— START OF SUPPLIED RECORDS —

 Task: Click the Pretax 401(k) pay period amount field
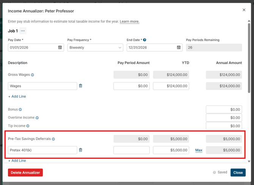(131, 150)
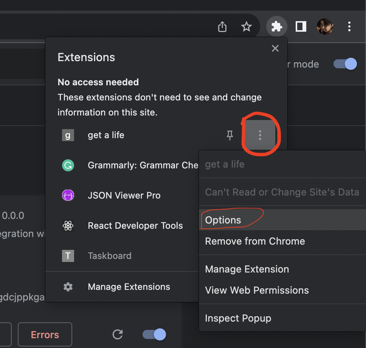Click the Grammarly extension icon
The width and height of the screenshot is (366, 348).
click(68, 165)
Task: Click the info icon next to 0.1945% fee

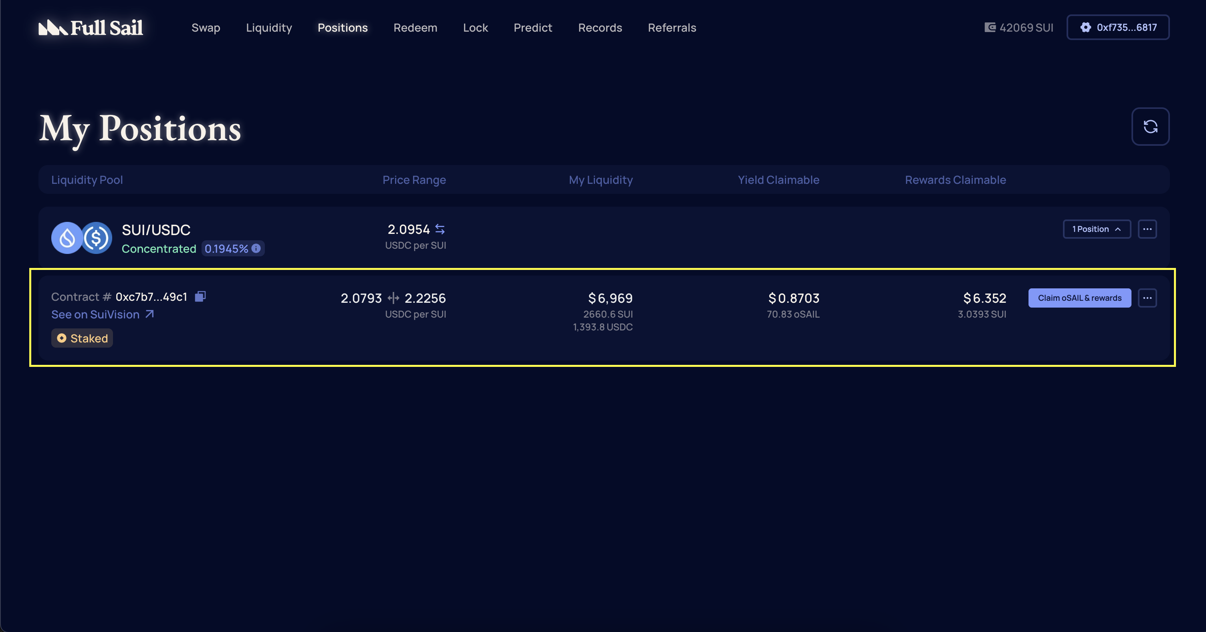Action: [256, 249]
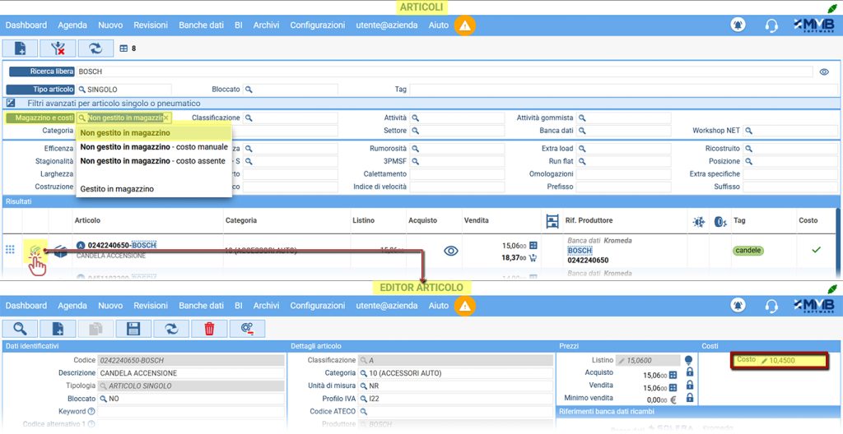The width and height of the screenshot is (843, 434).
Task: Click BOSCH link under Rif. Produttore
Action: click(x=580, y=251)
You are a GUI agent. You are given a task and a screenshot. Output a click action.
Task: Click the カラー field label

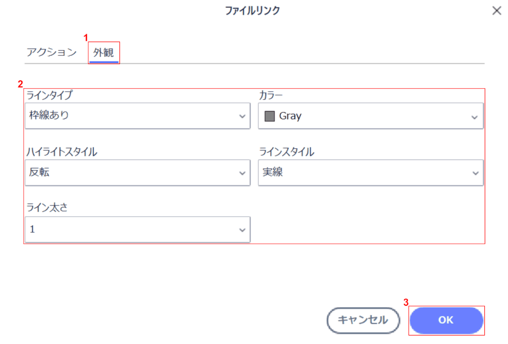(x=270, y=95)
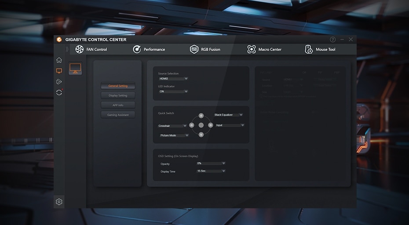This screenshot has height=225, width=409.
Task: Click the Gaming Assistant button
Action: [118, 115]
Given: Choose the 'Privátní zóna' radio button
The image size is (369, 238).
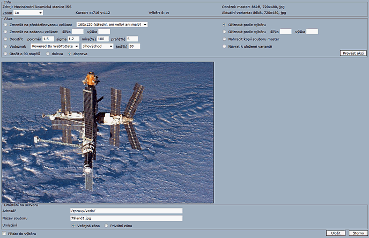Looking at the screenshot, I should 106,226.
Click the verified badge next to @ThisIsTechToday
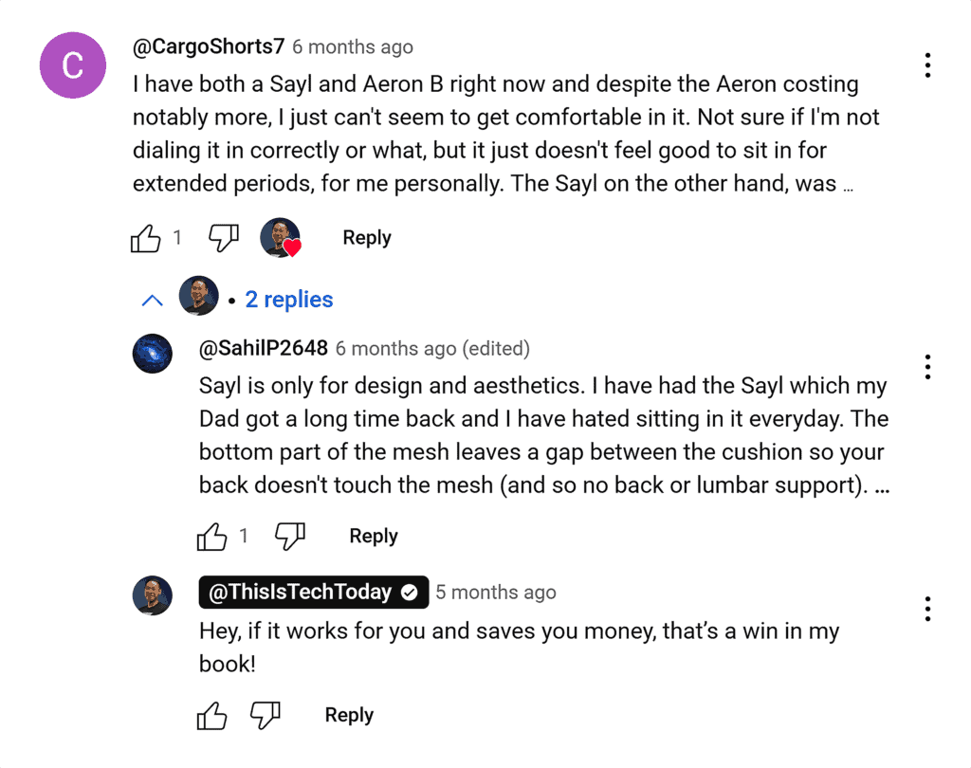Screen dimensions: 971x768 pyautogui.click(x=410, y=592)

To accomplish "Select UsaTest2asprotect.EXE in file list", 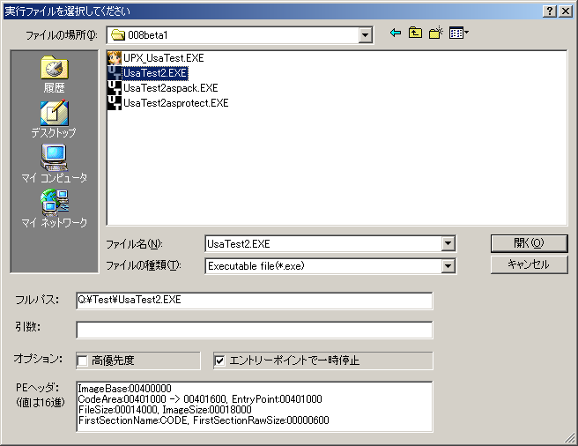I will coord(175,103).
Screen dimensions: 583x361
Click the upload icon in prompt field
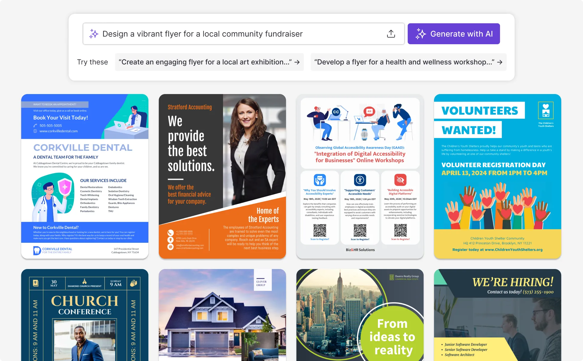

— END OF SUPPLIED RECORDS —

## STATED PROBLEM:
Copy the records word for word, from the line with "Screen dimensions: 583x361" through the end of the records, both included. Leave out the pictures.

## OUTPUT OF THE TASK:
Screen dimensions: 583x361
Click the upload icon in prompt field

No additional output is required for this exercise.